The only problem? The comments were not posted by the bakery’s management, but by a disgruntled former employee who had retained access to the company Facebook page. Although a company spokesperson tried to downplay the brouhaha that resulted, the fact remains that the bakery’s image took a serious hit.
Despite the proven reach and effect of social media, many business owners continue to dismiss the impact it can have on a company’s reputation. We still find otherwise sensible business people who cede control of social media management to a youthful employee, helpful relative or staff member who “knows about stuff like that.” All without the benefit of understanding how to develop a message that helps to achieve a company’s objectives.
That’s not good enough. Even if you view social media as a “free” marketing channel, that does not diminish its value to the point where you can let an amateur run the show, or fail to pay attention to what information is being distributed.

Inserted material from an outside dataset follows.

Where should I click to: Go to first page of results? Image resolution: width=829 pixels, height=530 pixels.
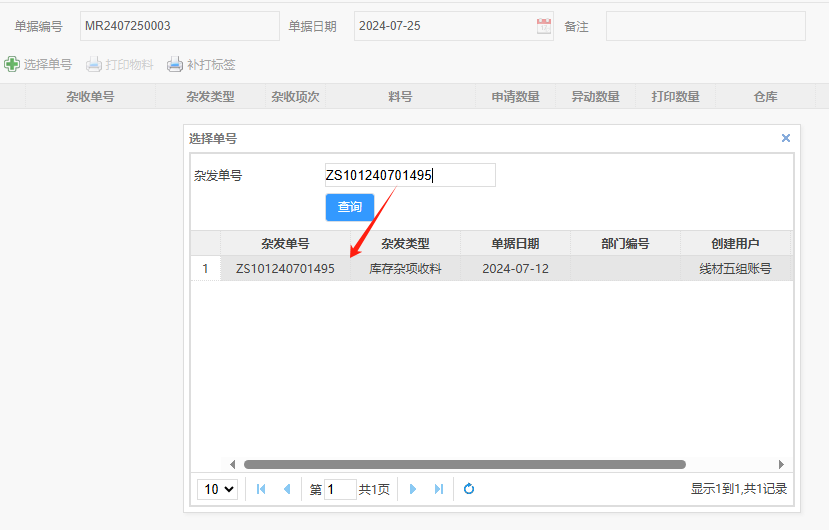[x=261, y=489]
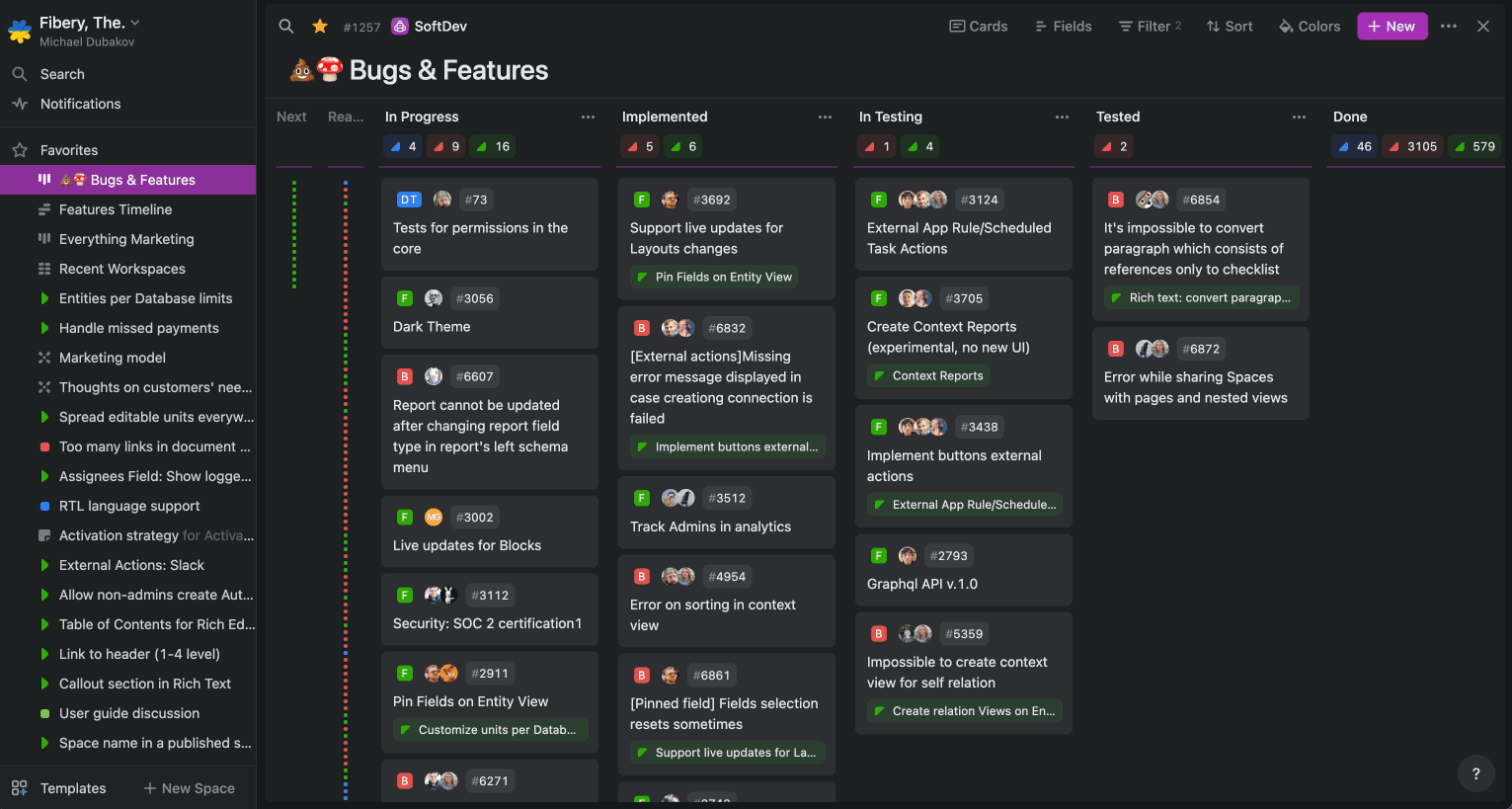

The best approach is to assign social media responsibilities to the individual or team who is responsible for marketing. For many small businesses that means the owner; for others it is a marketing director or outside ad agency. The important thing is to limit access and properly manage content.
Take the time to develop a written policy that defines who has access to the multiple social media accounts typically used by a business, how those channels will be used, and outlines a process for content development, review and approval. This policy should also include the steps necessary to cut off or block access when an employee is fired or leaves the company for any other reason.
Social media is a powerful marketing tool that can connect you with customers by creating visibility for your business. Make sure the reputation you are building online is one that will benefit your business, not drag it through the mud.